Farrell was the unanimous choice by everyone involved in the selection process. That means John Henry, Larry Lucchino, and, most importantly, Ben Cherington agreed that Farrell was the best choice. Remember that that was simply not the case last time around. Cherington did not want Valentine. Lucchino did. Lucchino won. There was dysfunction from the beginning. Things go smoother when everyone is pulling in the same direction.

Is Farrell perfect? No. Does he have his warts? Yes. Most importantly, is he the right man, at the right time for the job? Time will tell. In the meantime, there is no doubt that his hiring has restored a sense of order, a feeling of confidence about the future of this team–something that players, brass, and fans alike can appreciate.

Advice for the Red Sox: Farrell, Morales, Ortiz

It’s not that these September games don’t matter at all. There is plenty of room for evaluating guys like Jose Iglesias, Ryan Lavarnway, and Ryan Kalish. However, every move that this organization makes going forward must be done with an eye towards the future. The 2012 Boston Red Sox are officially about the 2013 Boston Red Sox

Here are nine pieces of advice for a ball club in desperate need of putting its best foot forward.

—Do what you have to do to pry John Farrell from the Blue Jays. If Toronto’s GM Alex Anthopoulos demands a player like Clay Buchholz or even Daniel Bard (yes, that Daniel Bard), you move on–because that’s ridiculous. Nevertheless, there is no doubt that Farrell should be the top candidate to replace Bobby Valentine.

—Bring David Ortiz back on a one-year deal. I love these tough-talkers who call into radio shows and proclaim how they’re sick of Ortiz, how he’s a baby, and the Sox need to move on. Get real. I wouldn’t necessarily offer him arbitration, but Ortiz has to be the anchor of that lineup next season. And remember: A pissed off Ortiz is a productive Ortiz.

—Sign Cody Ross this offseason and never let him play right field again. Ever.

—John Henry must empower GM Ben Cherington. He is an intelligent, qualified executive who deserves more autonomy. If that means somehow lessening the importance of Larry Lucchino, so be it. Wins are more important than selling commemorative bricks.

—Give Franklin Morales a fair shot to start in 2013. I’d go to battle with that guy as my fifth starter any day of the week.

—Integrate some patience this offseason. The Red Sox have gotten away from their bread and butter–taking pitches, working the count, and wearing down the opposition. You can get away with a couple of free swingers like Will Middlebrooks, but for every young, anxious hitter, you need two players who are willing to take what is given to them. ESPN’s Jeremy Lundblad explores this in more detail here.

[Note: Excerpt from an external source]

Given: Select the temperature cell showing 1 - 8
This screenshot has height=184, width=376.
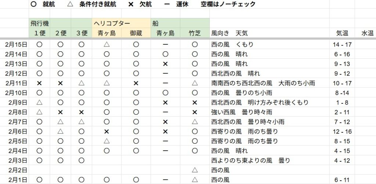Looking at the screenshot, I should pyautogui.click(x=342, y=103).
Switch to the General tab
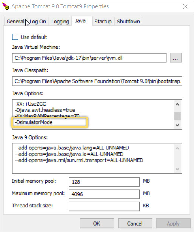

—Trade Jacoby Ellsbury in the offseason. Fans will undoubtedly gripe, but it is the best decision. Here is why.

—Find a way to harness Alfredo Aceves. He is undoubtedly volatile, quirky, and, at times, troublesome. But he is a weapon, a guy who can pitch multiple innings out of the bullpen, spot start, or even close an occasional game. If he proves to be detrimental to the team, cut bait.

—Do not be afraid of bad publicity. When discussing the idea of firing Valentine before season’s end, WEEI’s Rob Bradford advocated the idea by saying “rip the band-aid off.” I don’t necessarily agree with firing Valentine now, but Bradford’s point is actually a good one. This organization has gotten away from what is most important: Assembling a quality team that is capable of playing consistently good team baseball. Are there going to be bumps in the road along the way? Sure. Rather than compromising what is best for the franchise in order to avoid a few potholes, hit them head on. Face the music and learn from the mistakes.